Auftrag A: In welchem Jahr fand laut dem Text über Ora Gutmann das Gespräch statt?
Auftrag B: Nenne alle Personen, die im Text über Ora Gutmann mit Namen erwähnt werden, außer Ora Gutmann selbst.
Auftrag C: Schreibe den Text über Ora Gutmann im Anschluss an seinen letzten Satz weiter.

Lesetext:
Aber die Durchsetzung lief „stückchenweise“: „Anfangs durften die Mädchen nur die Bracha über die Kerzen sagen, dann etwas auf Deutsch erzählen, allmählich wurde ihnen auch erlaubt, ein Psalmenstück vorgelesen. Dann kam Rabbiner Manfred Lubliner, der ließ zusätzlich über eine jüdische Frauengestalt referieren“, erinnert sich Ora“. Der große Schub sei dann mit Rabbiner Ernst Stein gekommen: „Nun durfte aus der Tora gelesen werden oder aus der Haftara, je nachdem, was gerade besser passte zu dem Mädchen….“

Ora Gutmann wollte aber auch selbst ihre Bat Mizwa nachholen: „Ich hatte das mal bei einer Verwandten in Hollywood gesehen, und war sehr beeindruckt, dass erwachsene Frauen ihre Bat Mizwa machten. Und die Kinder kommen und gratulieren der Mutter. Ich wollte auch, dass das Schule macht… Shlomo Tichauer wollte mich vorbereiten, singen üben, und Rabbiner Stein war auch einverstanden. Nur ein konservativer Synagogenvorständler hat sich wahnsinnig aufgeregt und mir unterstellt, damit würde ich ihn krank machen und ins Grab bringen. Ich war sehr enttäuscht, aber habe es dann gelassen….“

Fortschritt, Rückschritt. An ihre letzte Schülerin, die sie in der Synagoge Pestalozzistraße auf die Bar Mizwa vorbereitet hatte, erinnerte sich Ora: „Normalerweise bekommen sie einen Siddur geschenkt von der Synagoge. Ich schlug vor, ihr als Lehrerin den Siddur zu überreichen im Namen des Vorstands. Die Herren waren einverstanden. Ich sagte ein paar Worte, ungefähr so: »Die Zeremonie verändert sich mehr und mehr. … Ich hoffe, der Tag wird kommen, dass in dieser liberalen Synagoge ein Mädchen am Samstag vormittag aus der Tora vorlesen kann, und für den Fall habe ich hier schon mal einen Tallit für Dich«. Und überreichte dem Mädchen einen schönen bestickten Tallit aus Israel. Ich konnte mich aber grade noch zurückhalten, ihr den umzulegen. Alle gratulierten mir, nur die Synagogenvorstände hätten mich am liebsten mit Blicken getötet, einer kam hinterher zu mir und sagte: »frech und mutig«.  Seitdem ist das nichts mehr für mich. Schade. Und in der Oranienburger fühle ich mich auch nicht sehr wohl, zuviel Proselyten….“

Auf die Frage „Du hast ein halbes Jahrhundert Religionsunterricht gegeben; Glaubst du an Gott?“ antwortete Ora: „Nein! Es interessiert mich. Ich will wissen, woher die religiösen Traditionen stammen, die uns geprägt haben. Was ist Judentum?, Was ist das, was uns durch die Jahrhunderte bewegt und zusammengehalten hat? Welche Kultur macht unsere Identität aus? Also so eine Art anthropologisches Interesse. … Ich habe es versucht. Ich habe versucht, koscher zu leben. Aber der Gott der Rache, das gefällt mir nicht. … Ich habe gedacht: Irgendwann kommt er noch der Glaube. Aber er kam nicht.“

(Unser Gespräch fand 2014 statt.)

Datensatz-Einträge

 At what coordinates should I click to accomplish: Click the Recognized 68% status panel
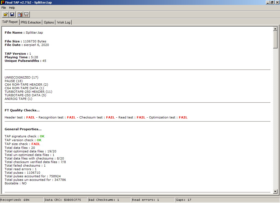[22, 200]
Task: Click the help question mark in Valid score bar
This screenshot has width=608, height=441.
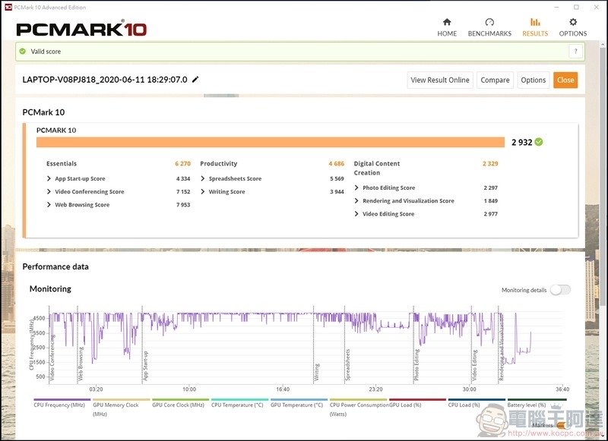Action: click(x=575, y=51)
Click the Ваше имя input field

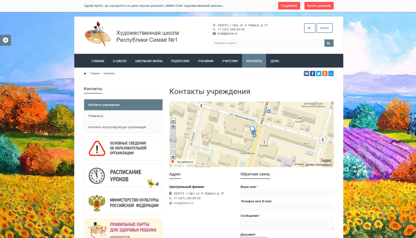tap(287, 193)
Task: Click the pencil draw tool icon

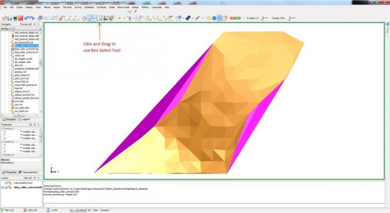Action: tap(197, 18)
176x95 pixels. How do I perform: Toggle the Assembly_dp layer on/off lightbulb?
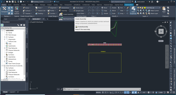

Antwort A: 2014

Antwort B: Manfred Lubliner, Ernst Stein, Shlomo Tichauer

Antwort C:
*Bat Mizwa, Tochter des Gebots oder der Pflicht, werden Mädchen mit 12, Jungen werden Bar Mizwa mit 13. Sie sind damit religiös volljährig und verantwortlich für ihr Tun und Lassen. BM-Zeremonien sind für Jungen seit rund 700 Jahren bezeugt. Am ersten Schabbat, der im jüdischen Kalender auf ihren Geburtstag folgt, sind Jungen gefordert, einen Teil des Gottesdienstes zu leiten, ein Stück aus dem Wochenabschnitt auf Hebräisch vortragen oder zur „leinen“, also in traditioneller Weise zu kantillieren, und einen kleinen Lehrvortrag, eine „Drascha“, zu halten.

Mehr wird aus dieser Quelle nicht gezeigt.